━━━━━ MATERIAL SUPPLIED ━━━━━

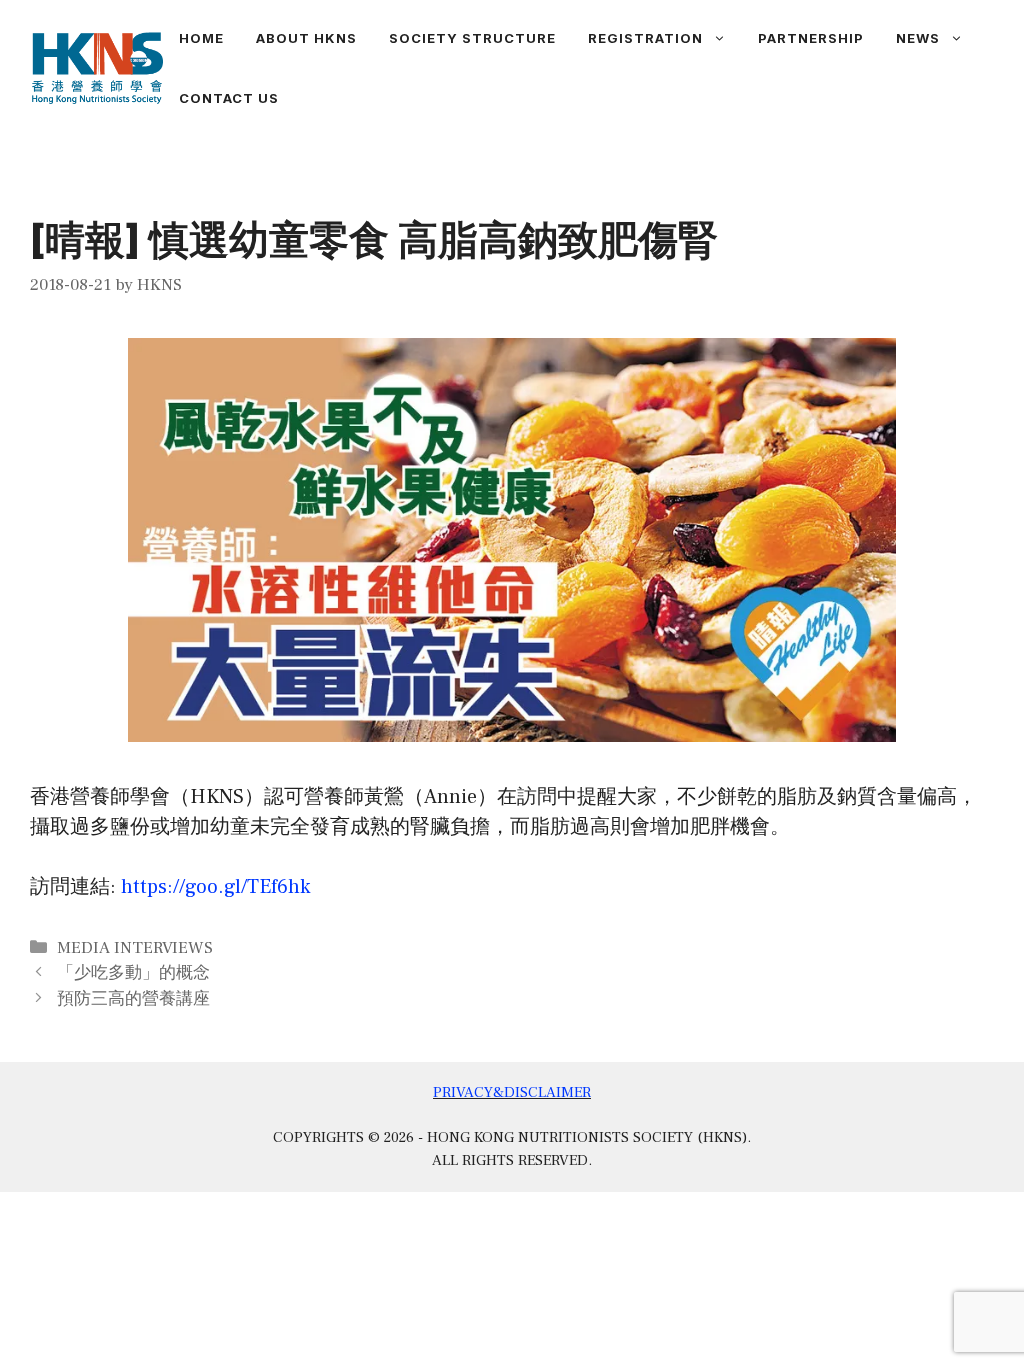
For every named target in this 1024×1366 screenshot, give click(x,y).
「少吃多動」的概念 (133, 973)
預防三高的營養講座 (133, 999)
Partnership (811, 38)
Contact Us (229, 98)
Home (201, 38)
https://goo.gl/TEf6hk (215, 887)
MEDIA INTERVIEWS (135, 948)
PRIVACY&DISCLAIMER (512, 1092)
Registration (645, 38)
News (918, 38)
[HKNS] (97, 67)
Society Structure (472, 38)
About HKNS (306, 38)
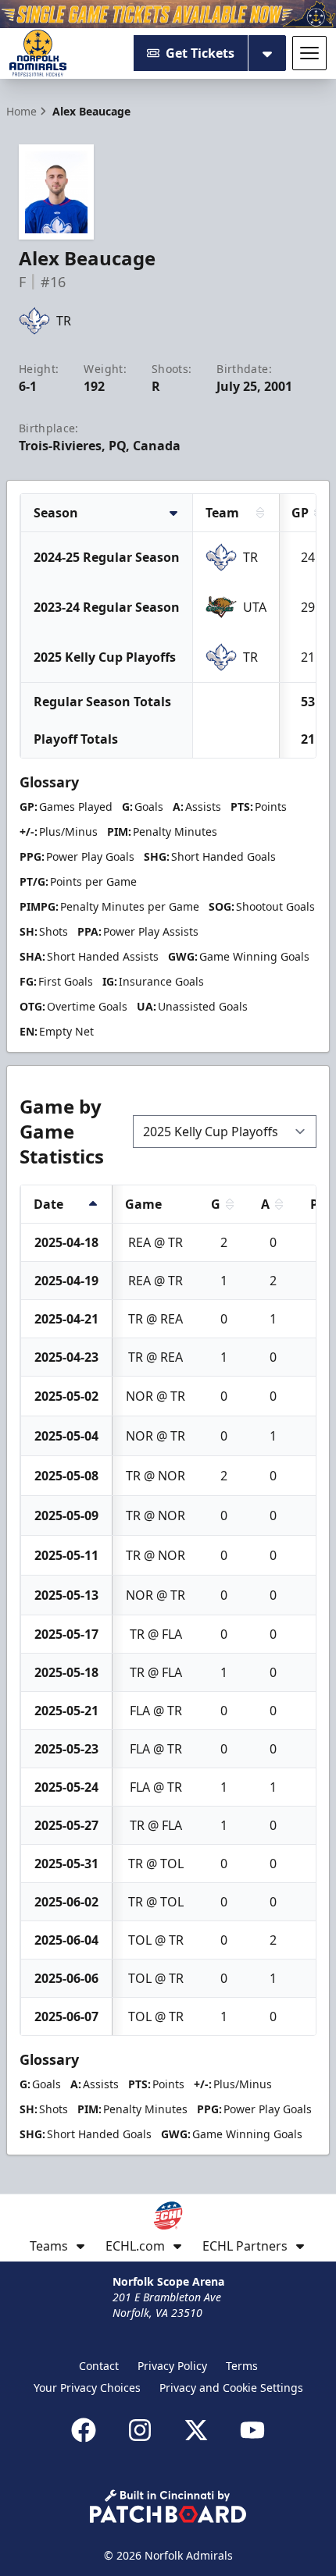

━━━━━

AIM OF THE EXERCISE — Your task is to restate word for word the lines from the line holding "預防三高的營養講座 (133, 999)" through the final line of the listing, both included, but none of the pictures.

PROBLEM SOLUTION —
預防三高的營養講座 (133, 999)
Partnership (811, 38)
Contact Us (229, 98)
Home (201, 38)
https://goo.gl/TEf6hk (215, 887)
MEDIA INTERVIEWS (135, 948)
PRIVACY&DISCLAIMER (512, 1092)
Registration (645, 38)
News (918, 38)
[HKNS] (97, 67)
Society Structure (472, 38)
About HKNS (306, 38)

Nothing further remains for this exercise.